One area of growth I see for them is in translating their work into more market-facing deliverables. I work with them a fair bit on taking the business cases or customer evaluations they’ve developed and converting them into marketing assets: white papers, two-pagers, slides, etc. I think there’s an opportunity for them to improve in that space and leverage their brand name for more market credibility. In the broader industry, you will see that companies working with Aon will have an Aon-stamped report, and that name is worth something, as a third party analysis.
I’d also like to see them expand the scope of their analysis around value-based care to not just include the direct claims costs for an ROI, but also the indirect costs and soft savings that might be incorporated into a VOI analysis. I think they could help providers think about modeling indirect costs more, or adjacent analyses such as life insurance that aren’t just purely healthcare cost savings.
How is your project-based partnership structured?

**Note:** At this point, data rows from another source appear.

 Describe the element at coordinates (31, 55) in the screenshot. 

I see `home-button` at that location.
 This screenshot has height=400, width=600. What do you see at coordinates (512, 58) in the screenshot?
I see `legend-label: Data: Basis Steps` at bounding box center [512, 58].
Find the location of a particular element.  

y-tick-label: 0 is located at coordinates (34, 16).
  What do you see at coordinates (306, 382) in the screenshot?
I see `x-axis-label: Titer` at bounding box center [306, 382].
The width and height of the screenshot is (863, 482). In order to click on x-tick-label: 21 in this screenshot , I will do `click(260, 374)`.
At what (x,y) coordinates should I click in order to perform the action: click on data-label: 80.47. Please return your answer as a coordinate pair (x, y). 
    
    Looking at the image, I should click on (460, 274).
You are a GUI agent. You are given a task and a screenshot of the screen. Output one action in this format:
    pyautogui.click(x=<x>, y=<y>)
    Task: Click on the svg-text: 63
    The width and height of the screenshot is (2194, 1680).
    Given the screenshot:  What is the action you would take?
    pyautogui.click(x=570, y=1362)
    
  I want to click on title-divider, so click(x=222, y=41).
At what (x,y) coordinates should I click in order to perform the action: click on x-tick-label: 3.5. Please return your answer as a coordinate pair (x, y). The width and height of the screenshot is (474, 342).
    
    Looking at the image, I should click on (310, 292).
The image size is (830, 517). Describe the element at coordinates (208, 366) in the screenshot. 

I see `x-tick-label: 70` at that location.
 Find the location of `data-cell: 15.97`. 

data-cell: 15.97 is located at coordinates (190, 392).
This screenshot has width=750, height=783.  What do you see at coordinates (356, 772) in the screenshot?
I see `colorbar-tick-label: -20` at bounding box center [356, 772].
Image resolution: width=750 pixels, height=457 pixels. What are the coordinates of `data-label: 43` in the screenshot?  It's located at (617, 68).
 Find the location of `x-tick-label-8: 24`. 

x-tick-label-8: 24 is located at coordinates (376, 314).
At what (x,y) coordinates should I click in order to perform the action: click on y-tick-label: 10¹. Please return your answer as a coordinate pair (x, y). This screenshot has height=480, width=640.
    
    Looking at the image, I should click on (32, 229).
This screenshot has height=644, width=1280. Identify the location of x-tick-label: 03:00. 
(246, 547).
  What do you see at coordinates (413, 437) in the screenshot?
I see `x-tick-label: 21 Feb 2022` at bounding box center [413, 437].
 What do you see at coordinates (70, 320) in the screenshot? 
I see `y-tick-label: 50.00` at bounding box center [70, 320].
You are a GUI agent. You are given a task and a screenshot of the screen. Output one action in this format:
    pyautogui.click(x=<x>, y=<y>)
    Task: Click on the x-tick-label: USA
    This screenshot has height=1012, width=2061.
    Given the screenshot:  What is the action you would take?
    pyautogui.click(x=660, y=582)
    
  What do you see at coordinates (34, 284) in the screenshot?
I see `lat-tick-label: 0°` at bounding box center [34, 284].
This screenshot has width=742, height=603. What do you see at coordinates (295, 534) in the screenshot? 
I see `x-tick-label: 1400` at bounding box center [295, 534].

We don’t have an explicit cap on the number of projects we have with them. There’s just an agreement that if we go out of scope, they will let us know and then we can readjust. In order to protect their time, we have put in a pseudo-SLA around turnaround time, which helps to maintain the boundary for them and for our sales team so they don’t get overwhelmed with requests and so projects don’t balloon. And we are limited ourselves by needing to support the projects internally. It’s hard to imagine there would be another vendor out there that could really provide that value at that cost.
How has the experience been from a support or account management perspective?
It’s been a really great experience overall. Their account manager will attend a lot of our customer calls, and will bring an actuary in when we need a more technical voice. They’ve been a really great partner. We’ve gone through a lot of change as a company as we’ve worked with them, and they’ve been very flexible and also fun to work with. We feel we can trust them and treat them as an internal team, and that makes a world of difference in a partner relationship.
Do you feel you made the right assessment going with Accorded?
Yes, I feel like we got really lucky. It could have turned out very differently. I do think there’s a bit of a struggle around the market perception, they don’t have the brand recognition of Milliman or Aon, but I still think it was the right decision for us: the quality of the work itself is just as good if not better, especially for the price.